It feels like a groundswell, doesn’t it? It feels like the right time.

Harvey Weinstein. James Toback. John Besh. Bill O’Reilly. Mark Halperin. Decrepit old George HW Bush. Hell, that’s just this week alone — serial harassers, abusers, assaulters, rapists are being held accountable, and in a very public way, for all those years of using their positions of power to maneuver women into sexual situations.

Some of the women’s stories are about how they escaped. Some of the women’s stories are about how they didn’t. You have a story too, which you’ve been keeping to yourself. Now that we’re throwing the curtains open and letting the sunlight do its disinfecting, now that there’s a hashtag, you feel like this might be the time to tell it. It feels like, finally, people might listen.

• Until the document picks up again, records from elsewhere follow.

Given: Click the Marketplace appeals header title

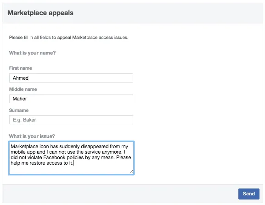Looking at the screenshot, I should click(40, 13).
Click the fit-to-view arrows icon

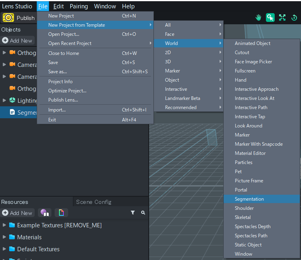pos(282,18)
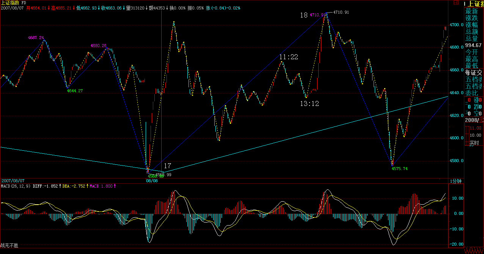Screen dimensions: 484x254
Task: Click the red zigzag icon at bottom-right corner
Action: click(x=474, y=251)
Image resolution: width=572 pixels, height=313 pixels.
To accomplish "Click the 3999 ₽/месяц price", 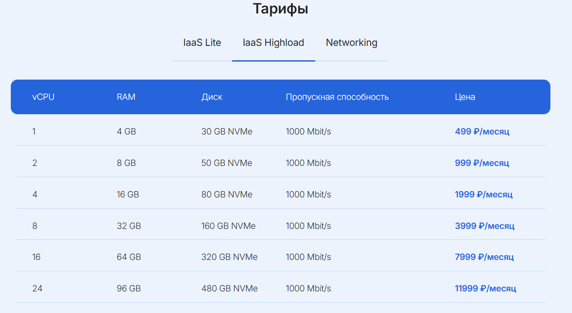I will click(484, 226).
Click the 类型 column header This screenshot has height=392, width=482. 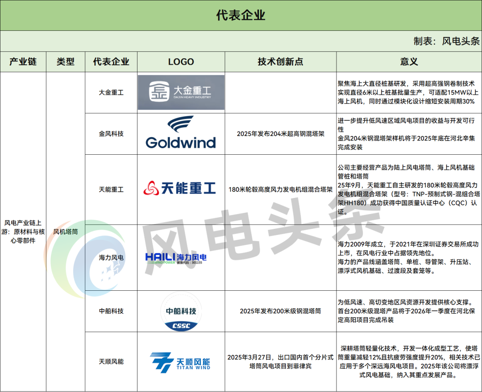[x=66, y=62]
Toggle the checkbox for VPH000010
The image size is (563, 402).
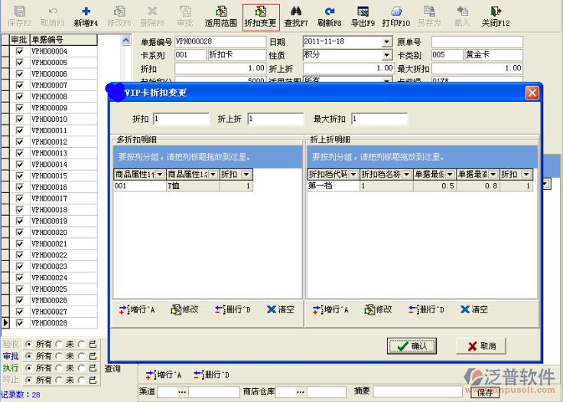tap(20, 119)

And they will. People are listening.

But let me tell you how a number of them will respond.

They will question your motives. They will wonder why you’re choosing this moment. Are you capitalizing on the fact that a veneer of respectability has been stripped away from the famous men who got caught, and are you using metaphorical tracing paper to transfer the misfortune of the rich and mighty onto the average joe you’re accusing? Is it out of spite? Did he reject you? Is that why you’re doing this now?

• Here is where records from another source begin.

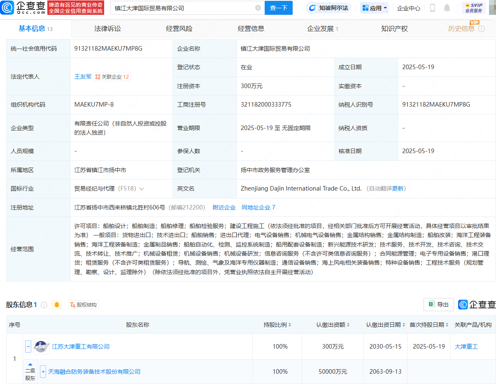Switch to the 法律诉讼 tab
496x384 pixels.
(x=107, y=29)
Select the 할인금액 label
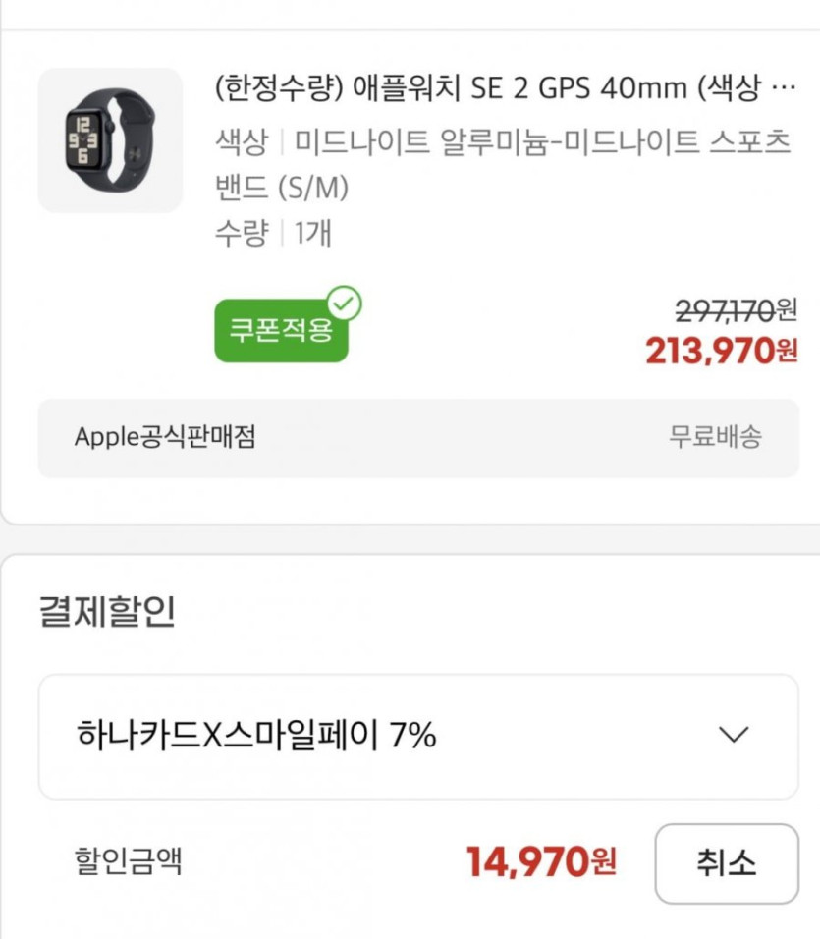Image resolution: width=820 pixels, height=939 pixels. (x=128, y=862)
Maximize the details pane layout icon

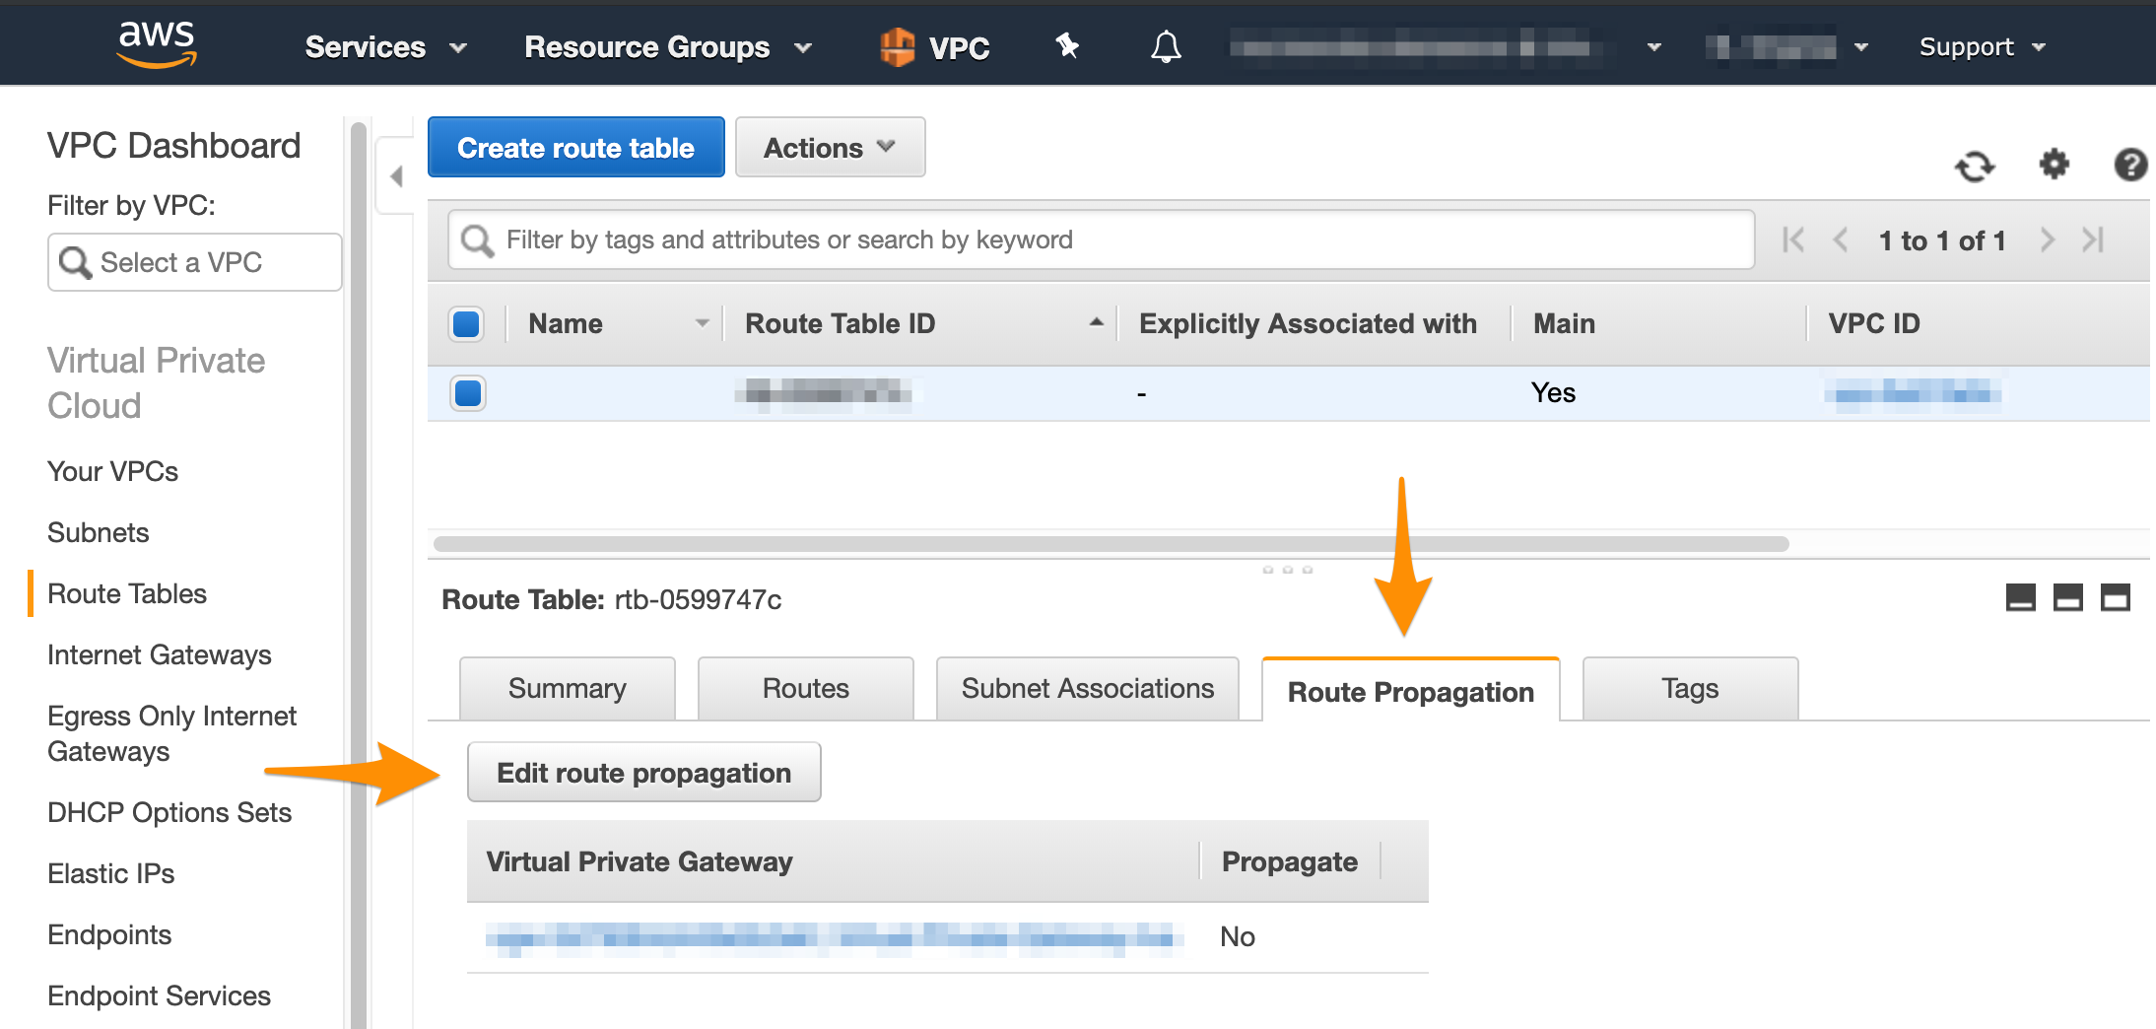click(2115, 597)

Why now? is what you’ll hear from some.

And then, when you turn your head, this is what you’ll hear from others: Why didn’t you tell anyone at the time? Why didn’t you say something sooner? Why did you wait so long? You obviously weren’t all that bothered by it.

This is the message you will receive: Your timing is off.

You can’t help it: You’ve spent countless sessions of self-examination and introspection wondering what you might have done to encourage him. You’ve finally come to accept, truly accept, that it is never the victim’s fault. But you had to work hard to get there, and the self-doubt still rings in your ears like echoes in a canyon. Soon it won’t be just the voice inside your head. Others will be saying it too. Why did you even _________?

Insert here any combination of the following:
1) have a drink with him after the conference?
2) go on a date with him?
3) put on makeup?
4) wear that dress?
5) smile?

This is the message you will receive: You created the situation. He was just responding to it.

People — especially men, but not always — will suspect that deep down, there’s a tiny little part of you that appreciated the attention. It’s flattering that you got catcalled; it means they found you really attractive. It was a compliment that he persisted even after you said no; it means he really liked you.

The allegation that your abuser brought you joy might even be made by the judge tasked with sentencing him.

This is the message you will receive: You wanted it. You probably even liked it.

Those are the tiny parts of the whole — because on the whole, the message that will be transmitted to you is that you’re doing it wrong.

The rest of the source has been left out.